Here’s something (among other tricks) my boyfriend and I do to keep things interesting: Bub pays a visit.

Bub was born one day when one of our kids was wearing some kind of rednecky ear-flap hunting cap, and his grandmother called him ‘Bub.’

“Bub,” I repeated to my boyfriend. “I love it. Just who is this Bub?”

We started constructing a Bub. Bub would be a hunter, a fisherman, a snowmobiler, an ATV-rider, if he had time for those traditional pursuits, but he doesn’t. He’s too single-mindedly devoted to the pursuit of pussy. Bub has a wife: a pretty, washed-up, screechy-voiced woman named Tina who stays home with their four kids while Bub is out screwing anything with two x chromosomes.

“What do you think Bub sounds like?” I asked my boyfriend.

And my sweet-voiced sweetie, who grew up in West Virginia but speaks in clear, unaccented English, suddenly dropped his voice half an octave and growled something low and nasty in a snarling drawl that was pure Appalachia.

“Do it again!” I begged. I drew his hand down between my legs so he could feel my response. “Keep doing it!” He kept talking. Bub has a voice like a snake: softly slithering with seductive southern-fried flattery (“Girl, you got the sweetest little titties”) and then striking (“Quit fightin’! I’ma be in your ass in one minute, and you’ll wanna save yer screamin’ for then”).

So now and again Bub comes to visit, and I get to be one or another of the myriad women he fucks.
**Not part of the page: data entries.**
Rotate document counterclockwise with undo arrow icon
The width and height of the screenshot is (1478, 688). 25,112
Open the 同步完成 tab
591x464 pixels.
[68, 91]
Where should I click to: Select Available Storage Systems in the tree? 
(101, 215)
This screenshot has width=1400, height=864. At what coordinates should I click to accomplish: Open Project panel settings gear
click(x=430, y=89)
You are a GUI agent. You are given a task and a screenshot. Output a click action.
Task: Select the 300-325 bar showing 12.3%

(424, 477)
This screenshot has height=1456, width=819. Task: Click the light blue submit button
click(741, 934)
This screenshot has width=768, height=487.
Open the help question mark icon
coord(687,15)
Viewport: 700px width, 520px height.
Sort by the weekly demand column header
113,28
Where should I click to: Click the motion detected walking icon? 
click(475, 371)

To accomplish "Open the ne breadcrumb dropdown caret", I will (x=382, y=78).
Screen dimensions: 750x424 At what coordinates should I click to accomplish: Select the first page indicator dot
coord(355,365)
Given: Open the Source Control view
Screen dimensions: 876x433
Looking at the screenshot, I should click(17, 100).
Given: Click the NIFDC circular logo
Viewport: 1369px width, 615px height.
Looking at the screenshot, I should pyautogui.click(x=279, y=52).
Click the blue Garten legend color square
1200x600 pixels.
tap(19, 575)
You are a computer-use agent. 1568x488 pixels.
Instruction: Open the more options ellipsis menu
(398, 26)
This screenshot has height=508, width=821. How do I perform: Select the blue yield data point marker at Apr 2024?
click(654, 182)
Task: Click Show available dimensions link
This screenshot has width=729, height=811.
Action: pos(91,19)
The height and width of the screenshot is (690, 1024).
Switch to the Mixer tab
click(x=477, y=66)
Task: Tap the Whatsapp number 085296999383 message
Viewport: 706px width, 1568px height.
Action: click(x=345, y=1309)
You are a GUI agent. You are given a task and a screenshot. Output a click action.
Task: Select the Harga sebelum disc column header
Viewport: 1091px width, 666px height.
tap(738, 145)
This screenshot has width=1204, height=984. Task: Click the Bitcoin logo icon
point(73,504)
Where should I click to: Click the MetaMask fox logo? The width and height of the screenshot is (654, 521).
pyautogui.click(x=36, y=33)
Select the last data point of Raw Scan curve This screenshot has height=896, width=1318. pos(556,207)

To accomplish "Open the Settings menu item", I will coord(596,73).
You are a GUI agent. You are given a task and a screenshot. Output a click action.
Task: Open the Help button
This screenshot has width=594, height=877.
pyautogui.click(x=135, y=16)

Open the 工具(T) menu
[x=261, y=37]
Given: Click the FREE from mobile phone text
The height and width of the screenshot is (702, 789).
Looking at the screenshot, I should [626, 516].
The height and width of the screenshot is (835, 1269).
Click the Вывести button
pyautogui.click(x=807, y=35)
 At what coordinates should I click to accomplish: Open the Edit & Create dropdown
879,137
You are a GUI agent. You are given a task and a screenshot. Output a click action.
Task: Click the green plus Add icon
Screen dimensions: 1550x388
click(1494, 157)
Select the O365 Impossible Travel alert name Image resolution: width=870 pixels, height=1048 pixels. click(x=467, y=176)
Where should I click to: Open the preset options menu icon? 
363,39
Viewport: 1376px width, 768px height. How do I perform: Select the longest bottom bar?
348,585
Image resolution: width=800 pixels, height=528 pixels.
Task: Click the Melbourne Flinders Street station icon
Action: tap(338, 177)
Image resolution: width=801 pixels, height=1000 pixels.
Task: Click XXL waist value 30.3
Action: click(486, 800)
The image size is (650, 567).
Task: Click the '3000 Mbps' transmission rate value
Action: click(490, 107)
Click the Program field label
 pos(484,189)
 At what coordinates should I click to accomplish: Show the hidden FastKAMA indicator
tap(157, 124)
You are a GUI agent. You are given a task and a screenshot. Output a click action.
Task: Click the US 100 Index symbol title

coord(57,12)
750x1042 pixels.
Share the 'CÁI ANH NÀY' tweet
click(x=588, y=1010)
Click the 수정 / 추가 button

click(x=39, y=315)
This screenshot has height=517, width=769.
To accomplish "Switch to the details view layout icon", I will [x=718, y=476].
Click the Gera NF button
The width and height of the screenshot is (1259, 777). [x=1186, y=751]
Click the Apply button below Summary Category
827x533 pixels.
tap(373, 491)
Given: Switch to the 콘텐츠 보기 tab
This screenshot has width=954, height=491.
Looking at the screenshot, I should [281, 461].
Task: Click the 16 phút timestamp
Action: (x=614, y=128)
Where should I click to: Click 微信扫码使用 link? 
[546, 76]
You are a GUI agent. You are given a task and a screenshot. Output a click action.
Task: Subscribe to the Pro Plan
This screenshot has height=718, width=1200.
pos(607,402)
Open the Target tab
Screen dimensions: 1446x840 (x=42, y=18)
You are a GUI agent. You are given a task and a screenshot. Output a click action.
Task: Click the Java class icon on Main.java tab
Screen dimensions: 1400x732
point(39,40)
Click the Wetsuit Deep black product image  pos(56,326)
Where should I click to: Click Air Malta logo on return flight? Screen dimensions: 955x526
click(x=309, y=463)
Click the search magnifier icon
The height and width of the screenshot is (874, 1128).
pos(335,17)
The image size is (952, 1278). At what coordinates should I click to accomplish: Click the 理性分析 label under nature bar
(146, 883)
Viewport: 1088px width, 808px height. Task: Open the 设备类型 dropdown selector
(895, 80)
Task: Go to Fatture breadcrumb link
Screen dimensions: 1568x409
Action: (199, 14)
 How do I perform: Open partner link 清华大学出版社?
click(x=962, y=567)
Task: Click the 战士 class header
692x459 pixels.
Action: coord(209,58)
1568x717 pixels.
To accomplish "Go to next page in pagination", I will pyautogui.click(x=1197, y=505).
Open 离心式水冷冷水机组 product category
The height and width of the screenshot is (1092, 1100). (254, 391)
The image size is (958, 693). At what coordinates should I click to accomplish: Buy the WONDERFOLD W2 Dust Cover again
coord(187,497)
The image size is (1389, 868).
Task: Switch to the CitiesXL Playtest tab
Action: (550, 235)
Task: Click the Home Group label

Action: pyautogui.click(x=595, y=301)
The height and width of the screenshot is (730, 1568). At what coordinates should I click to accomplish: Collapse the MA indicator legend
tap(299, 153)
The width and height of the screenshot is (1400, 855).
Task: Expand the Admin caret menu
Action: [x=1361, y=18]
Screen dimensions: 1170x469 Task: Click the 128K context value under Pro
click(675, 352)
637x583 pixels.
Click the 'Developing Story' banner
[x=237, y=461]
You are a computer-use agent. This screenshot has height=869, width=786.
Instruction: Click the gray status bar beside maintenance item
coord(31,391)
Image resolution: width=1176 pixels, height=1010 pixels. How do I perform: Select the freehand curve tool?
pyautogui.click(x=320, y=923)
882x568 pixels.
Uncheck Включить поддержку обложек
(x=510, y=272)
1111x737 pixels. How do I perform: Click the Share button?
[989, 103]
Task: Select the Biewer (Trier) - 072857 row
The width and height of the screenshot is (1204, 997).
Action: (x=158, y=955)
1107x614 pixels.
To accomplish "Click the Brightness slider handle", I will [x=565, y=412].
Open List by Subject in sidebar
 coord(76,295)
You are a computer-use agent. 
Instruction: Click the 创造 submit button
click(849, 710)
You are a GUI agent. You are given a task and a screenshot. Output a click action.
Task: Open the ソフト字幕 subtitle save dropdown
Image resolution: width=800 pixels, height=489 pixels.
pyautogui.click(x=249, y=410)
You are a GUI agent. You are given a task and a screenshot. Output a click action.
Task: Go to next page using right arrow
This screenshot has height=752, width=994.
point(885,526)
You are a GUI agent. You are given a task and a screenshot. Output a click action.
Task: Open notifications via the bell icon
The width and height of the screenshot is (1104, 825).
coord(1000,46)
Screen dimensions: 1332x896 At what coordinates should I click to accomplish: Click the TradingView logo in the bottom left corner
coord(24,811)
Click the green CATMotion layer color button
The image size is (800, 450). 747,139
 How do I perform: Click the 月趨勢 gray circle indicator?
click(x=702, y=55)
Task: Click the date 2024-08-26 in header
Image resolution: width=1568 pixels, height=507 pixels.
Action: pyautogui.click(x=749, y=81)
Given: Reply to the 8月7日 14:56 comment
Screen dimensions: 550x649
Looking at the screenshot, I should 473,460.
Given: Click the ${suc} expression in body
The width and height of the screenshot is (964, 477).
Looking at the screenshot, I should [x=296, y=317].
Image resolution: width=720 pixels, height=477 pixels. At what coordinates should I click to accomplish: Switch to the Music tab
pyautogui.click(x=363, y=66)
The first time, he picked a woman up in a bar and drove her down a long, deserted road. They sat in his pickup (well, really our Volvo station wagon), drank beers, talked…he was bullshitting her in his slither-voice, and then suddenly she was pinned under his weight, her hands held over her head, while he raped her half-senseless. A hitchhiker wound up with her long hair wrapped around his fist, his cock slamming down her throat. One woman, after several orgasms, made the mistake of murmuring something tender and possessive; Bub lay back, pushed her head towards his crotch, and said, “I spent the aft’noon fuckin’ this lil gal down in Westminster; now you best clean her off me.” After a night with Bub, women tend to wake up with bruises and teethmarks in places you don’t even want to think about.

I do have a surprise in store for Bub. There’s a woman he hasn’t met yet: a tough, lithe, sexually voracious femme fatale who has dealt with more than her share of Bubs already. When he picks her up, who knows what will happen? He’s big and brutal and ruthless; she packs a knife. We’ll see…

Oh, and when your brain clears... don't forget to vote!


P.S. I dreamed I was doing a word search. Except all the words I was looking for were 1) dirty and 2) spelled wrong. So "fcuk," and "cocc" and "pssy." What does that say about 1) me and 2) my flthy mnd?

1 comment:

Anonymous said...

I love that you seem to be grooving on Bub as much as I do! I haven’t even told my best friends about him, so it’s fun to share.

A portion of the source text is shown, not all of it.